(Beginning of MATERIAL FOR THIS EXERCISE)

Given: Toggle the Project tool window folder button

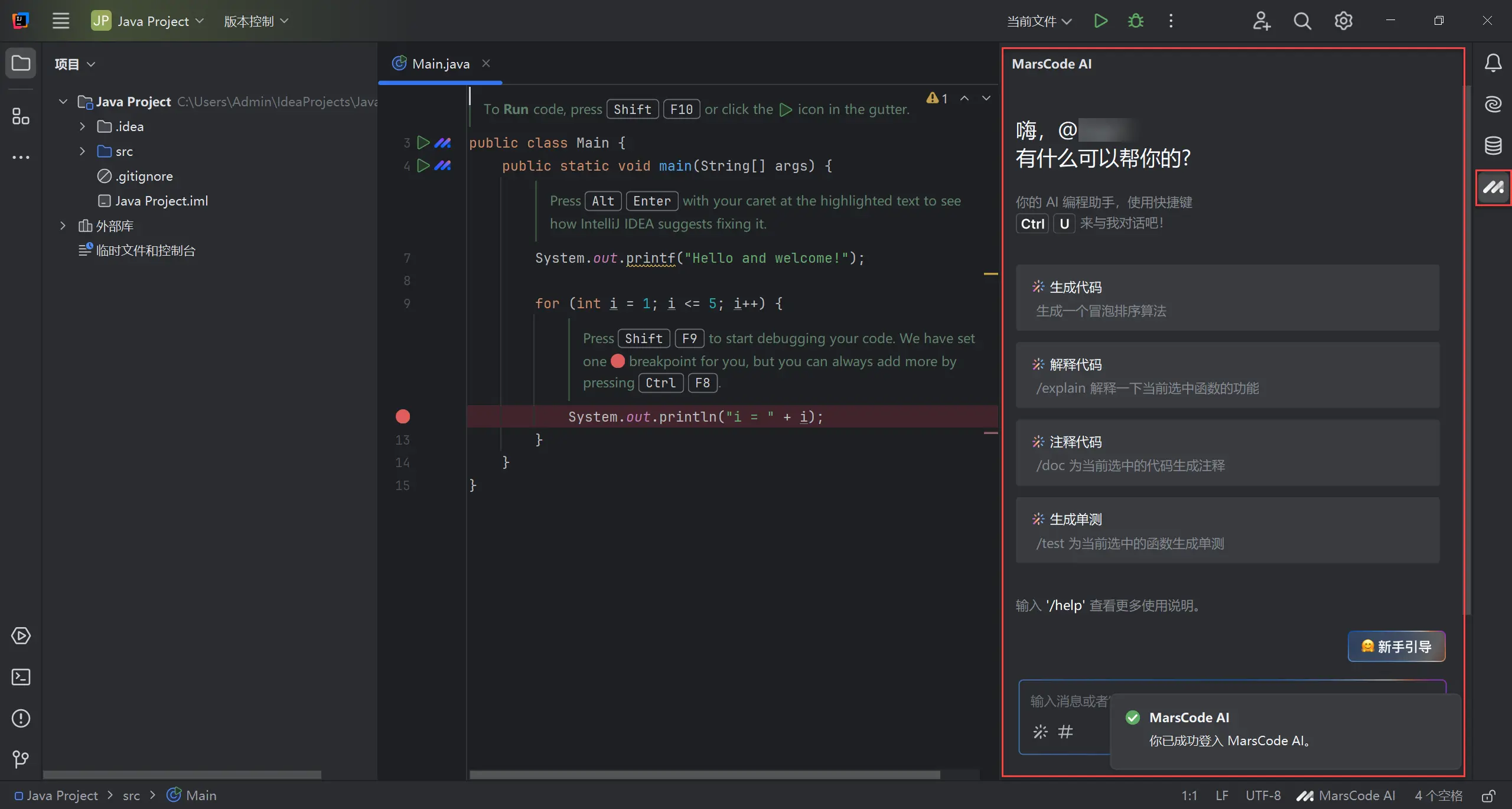Looking at the screenshot, I should (21, 63).
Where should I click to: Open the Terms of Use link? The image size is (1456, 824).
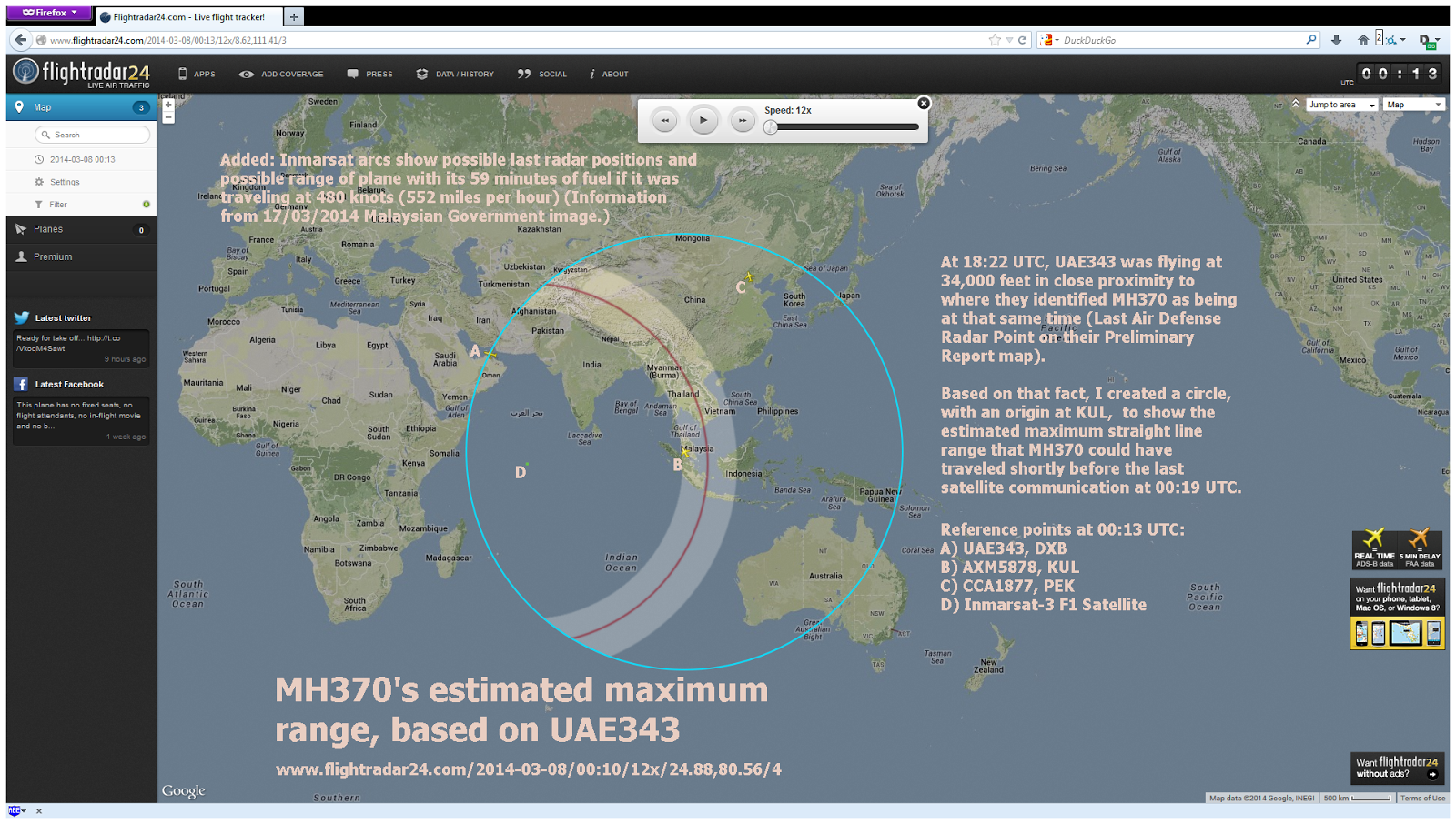click(x=1423, y=798)
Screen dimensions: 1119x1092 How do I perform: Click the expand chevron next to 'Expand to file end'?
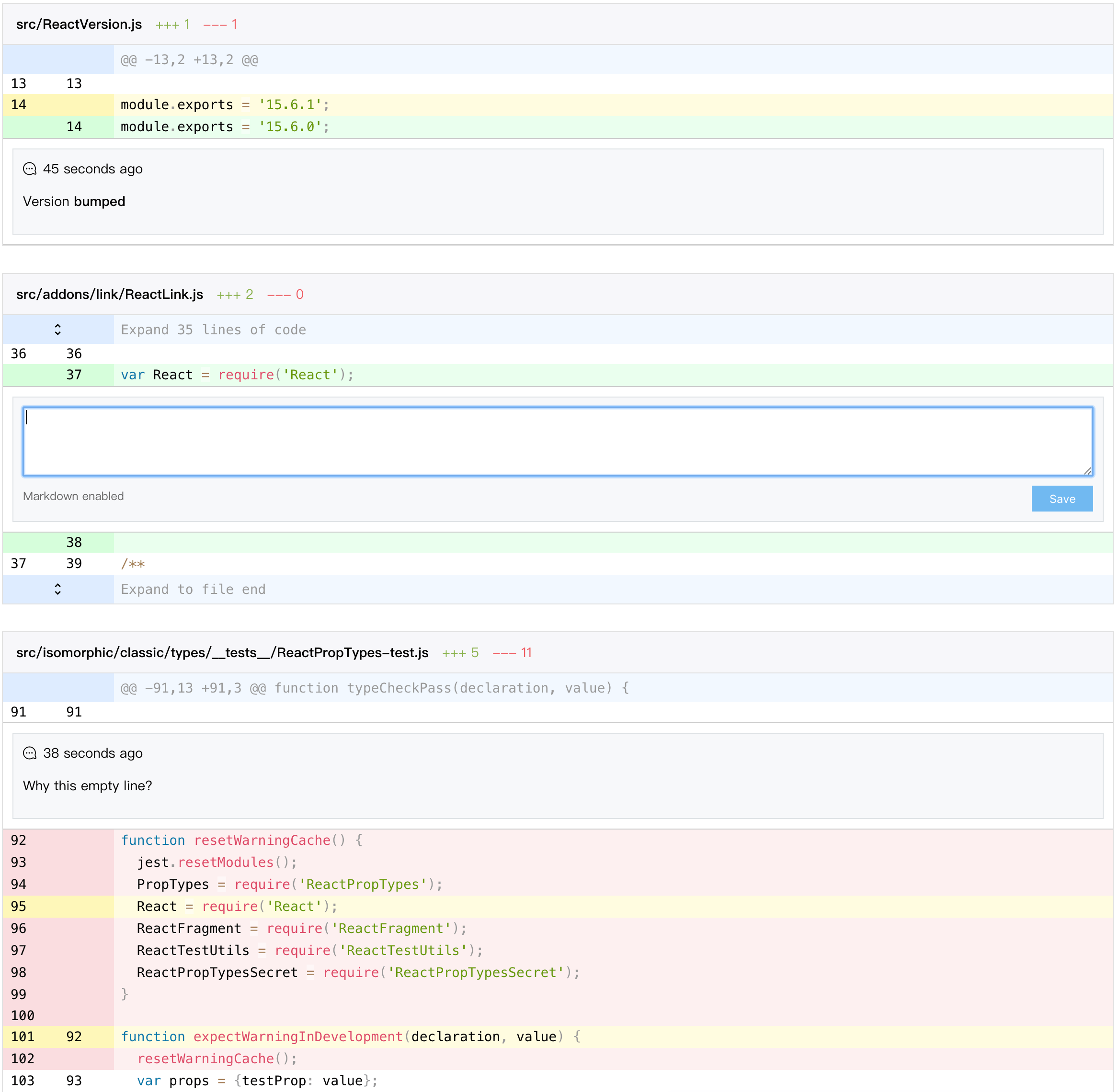(x=58, y=589)
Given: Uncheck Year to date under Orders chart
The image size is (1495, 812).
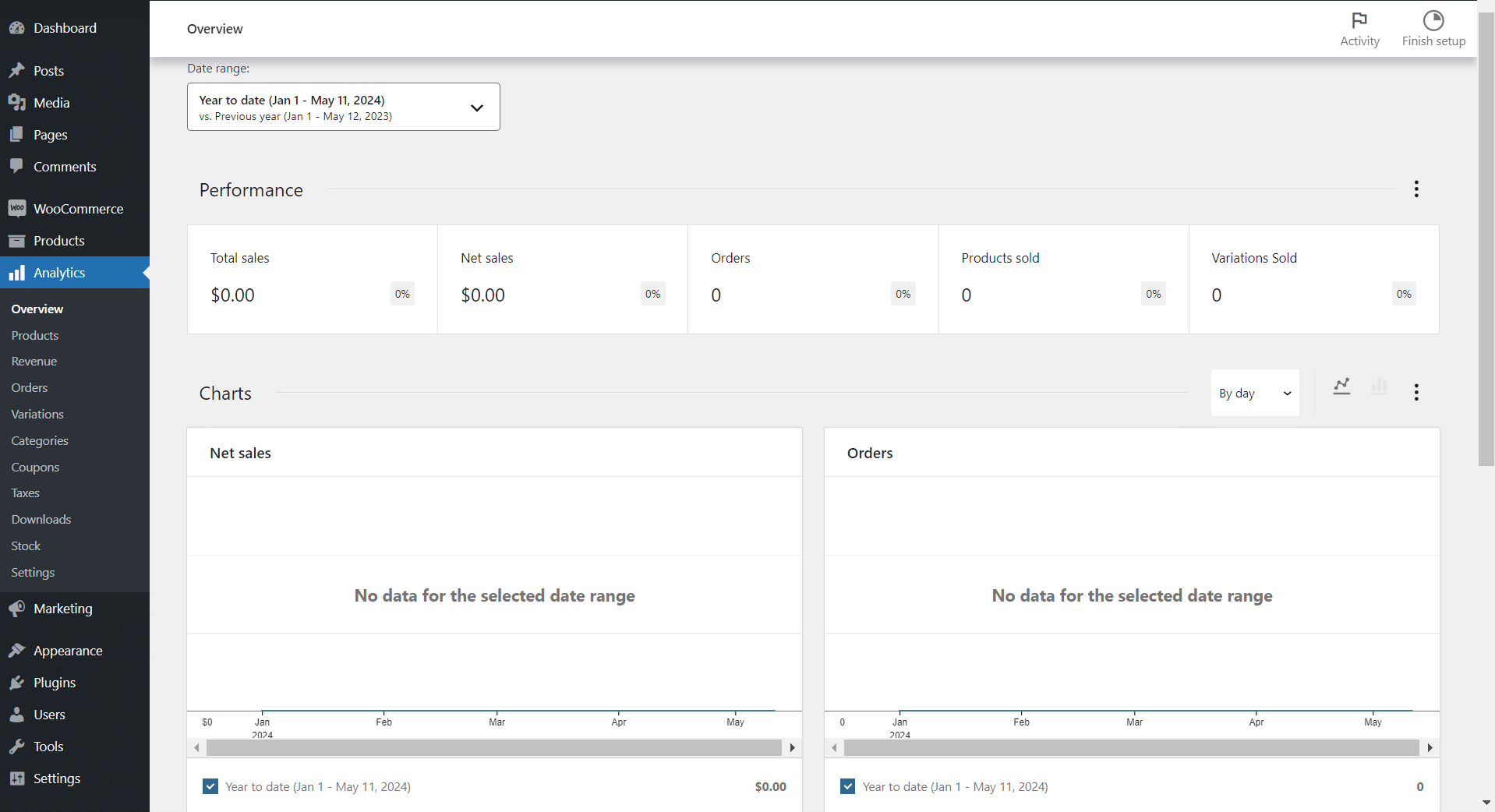Looking at the screenshot, I should 846,786.
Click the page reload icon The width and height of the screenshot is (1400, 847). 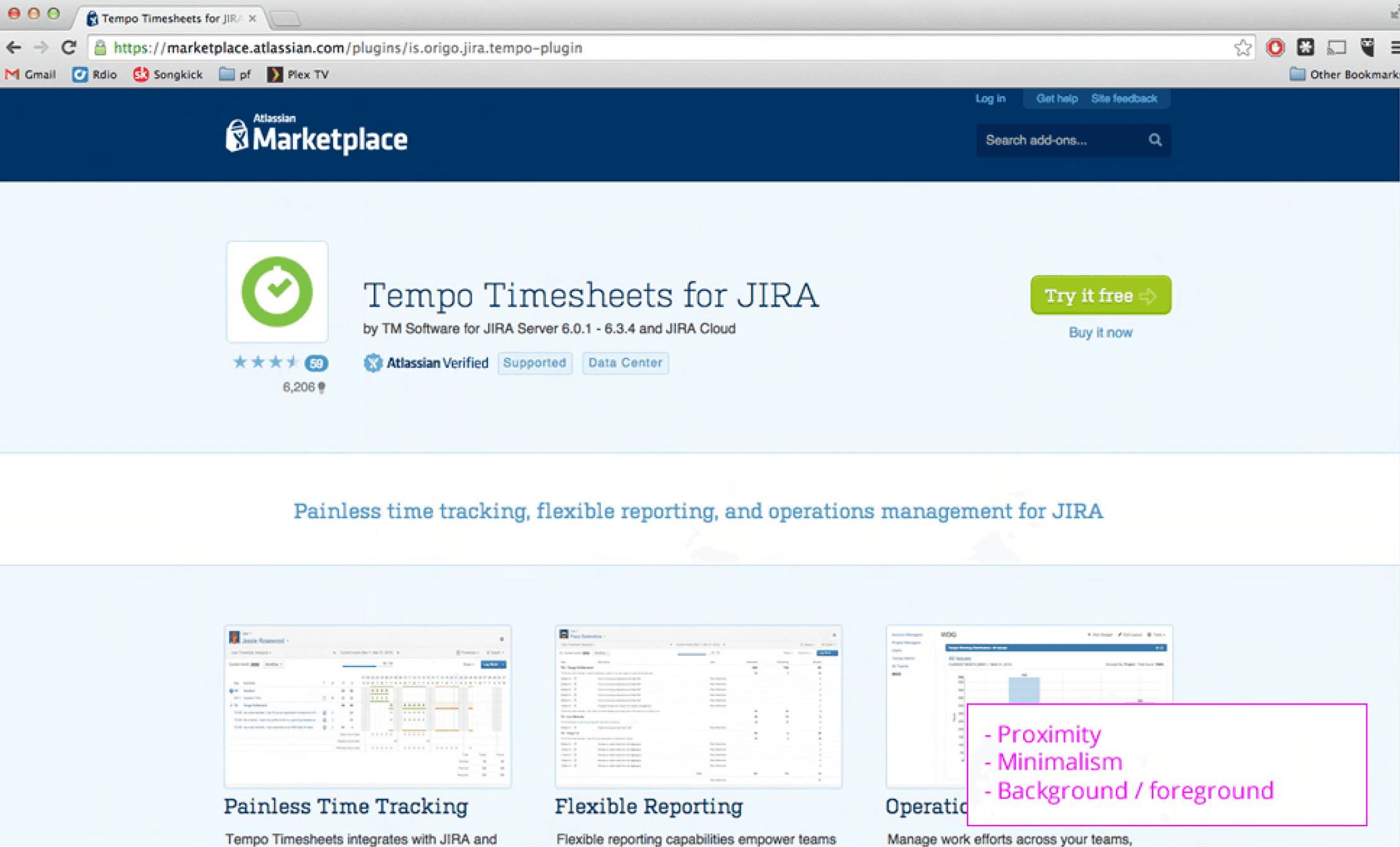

(End of MATERIAL FOR THIS EXERCISE)

WHAT TO WORK ON » Return only what lies between the line containing "Given: Uncheck Year" and the last line of the listing, those two lines included, exactly as written and with no pictures.

SOLUTION FOR THIS TASK »
Given: Uncheck Year to date under Orders chart
The image size is (1495, 812).
Looking at the screenshot, I should 846,786.
Click the page reload icon The width and height of the screenshot is (1400, 847). 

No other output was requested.